FreeSVC: Towards Zero-shot Multilingual Singing Voice Conversion

</div>

This is the official code implementation of FreeSVC [ICASSP 2025]

Introduction

FreeSVC is a multilingual singing voice conversion model that converts singing voices across different languages. It leverages an enhanced VITS model integrated with Speaker-invariant Clustering (SPIN) and the ECAPA2 speaker encoder to effectively separate speaker characteristics from linguistic content.
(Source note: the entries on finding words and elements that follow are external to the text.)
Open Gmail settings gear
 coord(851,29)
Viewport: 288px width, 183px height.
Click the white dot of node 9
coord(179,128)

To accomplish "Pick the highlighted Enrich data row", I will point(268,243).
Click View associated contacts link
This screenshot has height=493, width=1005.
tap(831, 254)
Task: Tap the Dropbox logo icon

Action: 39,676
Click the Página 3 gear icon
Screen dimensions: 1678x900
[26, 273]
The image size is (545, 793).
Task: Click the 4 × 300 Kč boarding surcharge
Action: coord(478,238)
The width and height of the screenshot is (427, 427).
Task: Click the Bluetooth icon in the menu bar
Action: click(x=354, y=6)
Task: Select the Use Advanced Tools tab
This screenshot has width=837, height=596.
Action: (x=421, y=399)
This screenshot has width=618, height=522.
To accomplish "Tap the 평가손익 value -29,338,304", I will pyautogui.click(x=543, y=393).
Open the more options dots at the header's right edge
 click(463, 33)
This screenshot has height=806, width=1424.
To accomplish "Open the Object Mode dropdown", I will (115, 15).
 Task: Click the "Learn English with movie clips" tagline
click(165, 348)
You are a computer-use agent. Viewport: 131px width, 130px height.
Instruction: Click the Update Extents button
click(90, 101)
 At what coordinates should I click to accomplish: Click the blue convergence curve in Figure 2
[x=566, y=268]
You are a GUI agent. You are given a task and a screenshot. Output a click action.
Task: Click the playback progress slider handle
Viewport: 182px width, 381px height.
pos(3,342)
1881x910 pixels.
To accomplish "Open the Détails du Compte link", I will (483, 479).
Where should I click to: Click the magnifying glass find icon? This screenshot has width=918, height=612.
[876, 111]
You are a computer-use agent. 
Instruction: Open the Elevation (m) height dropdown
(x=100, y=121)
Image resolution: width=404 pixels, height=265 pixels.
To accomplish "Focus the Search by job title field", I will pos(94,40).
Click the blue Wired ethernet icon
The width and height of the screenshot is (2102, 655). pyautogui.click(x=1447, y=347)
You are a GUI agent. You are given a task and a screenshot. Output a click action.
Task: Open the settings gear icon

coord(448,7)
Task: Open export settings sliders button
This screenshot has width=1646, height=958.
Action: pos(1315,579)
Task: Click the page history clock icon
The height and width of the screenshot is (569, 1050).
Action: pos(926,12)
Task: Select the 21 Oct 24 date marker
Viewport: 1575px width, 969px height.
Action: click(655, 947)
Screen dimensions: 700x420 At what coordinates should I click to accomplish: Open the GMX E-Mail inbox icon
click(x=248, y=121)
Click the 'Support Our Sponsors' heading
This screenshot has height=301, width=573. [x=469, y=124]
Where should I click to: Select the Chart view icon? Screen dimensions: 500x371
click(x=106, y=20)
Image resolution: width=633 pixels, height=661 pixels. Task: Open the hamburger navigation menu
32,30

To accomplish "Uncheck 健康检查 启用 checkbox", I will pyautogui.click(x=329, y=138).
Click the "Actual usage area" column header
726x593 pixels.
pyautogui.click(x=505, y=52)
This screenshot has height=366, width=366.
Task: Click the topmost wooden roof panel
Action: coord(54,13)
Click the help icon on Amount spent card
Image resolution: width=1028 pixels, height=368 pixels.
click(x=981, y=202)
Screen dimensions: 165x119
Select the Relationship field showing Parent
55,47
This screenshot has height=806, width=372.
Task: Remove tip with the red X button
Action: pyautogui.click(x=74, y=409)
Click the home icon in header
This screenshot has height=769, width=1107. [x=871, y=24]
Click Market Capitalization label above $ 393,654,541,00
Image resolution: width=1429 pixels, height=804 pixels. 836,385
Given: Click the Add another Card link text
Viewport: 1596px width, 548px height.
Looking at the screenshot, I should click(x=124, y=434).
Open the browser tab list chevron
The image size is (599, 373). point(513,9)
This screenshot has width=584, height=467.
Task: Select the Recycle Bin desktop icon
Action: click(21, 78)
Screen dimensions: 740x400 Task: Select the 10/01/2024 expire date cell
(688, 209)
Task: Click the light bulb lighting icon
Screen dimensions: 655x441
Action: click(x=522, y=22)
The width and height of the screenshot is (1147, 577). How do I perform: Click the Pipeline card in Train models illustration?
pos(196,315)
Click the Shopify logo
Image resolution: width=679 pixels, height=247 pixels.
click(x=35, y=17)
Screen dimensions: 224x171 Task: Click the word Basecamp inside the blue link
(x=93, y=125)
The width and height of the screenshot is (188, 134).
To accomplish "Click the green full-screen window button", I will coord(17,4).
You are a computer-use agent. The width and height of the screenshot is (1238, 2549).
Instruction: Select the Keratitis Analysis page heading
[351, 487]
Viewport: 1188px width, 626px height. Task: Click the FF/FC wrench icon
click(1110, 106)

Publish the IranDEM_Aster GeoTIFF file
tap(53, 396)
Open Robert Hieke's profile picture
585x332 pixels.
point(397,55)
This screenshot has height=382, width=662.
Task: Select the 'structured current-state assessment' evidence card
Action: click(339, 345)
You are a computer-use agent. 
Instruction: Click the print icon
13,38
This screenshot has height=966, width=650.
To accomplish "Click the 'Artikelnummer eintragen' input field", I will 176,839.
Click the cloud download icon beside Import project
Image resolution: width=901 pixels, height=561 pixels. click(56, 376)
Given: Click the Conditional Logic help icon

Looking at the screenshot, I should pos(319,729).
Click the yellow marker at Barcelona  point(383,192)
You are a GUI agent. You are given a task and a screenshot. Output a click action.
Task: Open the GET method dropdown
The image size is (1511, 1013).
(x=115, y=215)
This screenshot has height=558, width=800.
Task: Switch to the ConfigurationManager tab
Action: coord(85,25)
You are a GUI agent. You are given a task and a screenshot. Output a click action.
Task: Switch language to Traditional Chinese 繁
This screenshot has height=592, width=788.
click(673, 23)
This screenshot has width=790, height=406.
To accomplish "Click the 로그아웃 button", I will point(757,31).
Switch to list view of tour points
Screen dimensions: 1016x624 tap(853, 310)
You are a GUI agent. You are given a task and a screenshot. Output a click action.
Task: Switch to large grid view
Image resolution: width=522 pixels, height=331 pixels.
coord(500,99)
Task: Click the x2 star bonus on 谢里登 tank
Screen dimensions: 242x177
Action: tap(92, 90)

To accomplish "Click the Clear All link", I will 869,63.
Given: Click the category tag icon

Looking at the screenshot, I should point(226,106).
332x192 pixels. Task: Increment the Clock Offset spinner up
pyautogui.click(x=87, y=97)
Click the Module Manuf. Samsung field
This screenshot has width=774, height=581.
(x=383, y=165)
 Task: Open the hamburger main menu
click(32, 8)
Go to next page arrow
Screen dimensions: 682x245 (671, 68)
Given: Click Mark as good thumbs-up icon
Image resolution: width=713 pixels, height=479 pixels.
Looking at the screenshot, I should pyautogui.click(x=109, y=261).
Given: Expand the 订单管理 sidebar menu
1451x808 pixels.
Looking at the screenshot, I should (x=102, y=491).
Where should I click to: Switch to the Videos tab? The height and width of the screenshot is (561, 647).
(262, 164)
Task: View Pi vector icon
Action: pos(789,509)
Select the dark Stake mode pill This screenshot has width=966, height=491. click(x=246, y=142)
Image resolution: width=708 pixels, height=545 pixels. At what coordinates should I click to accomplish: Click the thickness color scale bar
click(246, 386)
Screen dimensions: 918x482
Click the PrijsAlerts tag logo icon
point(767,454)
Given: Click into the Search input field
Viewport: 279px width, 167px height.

Designed for zero-shot learning, FreeSVC supports cross-lingual voice conversion without the need for extensive language-specific training.

Key Features

Multilingual Support: Incorporates trainable language embeddings, enabling effective handling of multiple languages without extensive language-specific training.
Advanced Speaker Encoding: Utilizes the State-of-the-Art (SOTA) speaker encoder ECAPA2 to disentangle speaker characteristics from linguistic content, ensuring high-quality voice conversion.
Zero-Shot Learning: Allows cross-lingual singing voice conversion even with unseen speakers, enhancing versatility and applicability.
Enhanced VITS Model with SPIN: Improves content representation for more accurate and natural voice conversion.
Optimized Cross-Language Conversion: Demonstrates the importance of a multilingual content extractor for achieving optimal performance in cross-language voice conversion tasks.

Model Architecture

FreeSVC builds upon the VITS architecture, integrating several key components:

Content Extractor: Utilizes SPIN, an enhanced version of ContentVec based on HuBERT, to extract linguistic content while separating speaker timbre.
Speaker Encoder: Employs ECAPA2 to capture unique speaker characteristics, ensuring accurate disentanglement from linguistic content.
Pitch Extractor: Uses RMVPE to robustly extract vocal pitches from polyphonic music, preserving the original melody.
Language Embeddings: Incorporates trainable language embeddings to condition the model for multilingual training and conversion.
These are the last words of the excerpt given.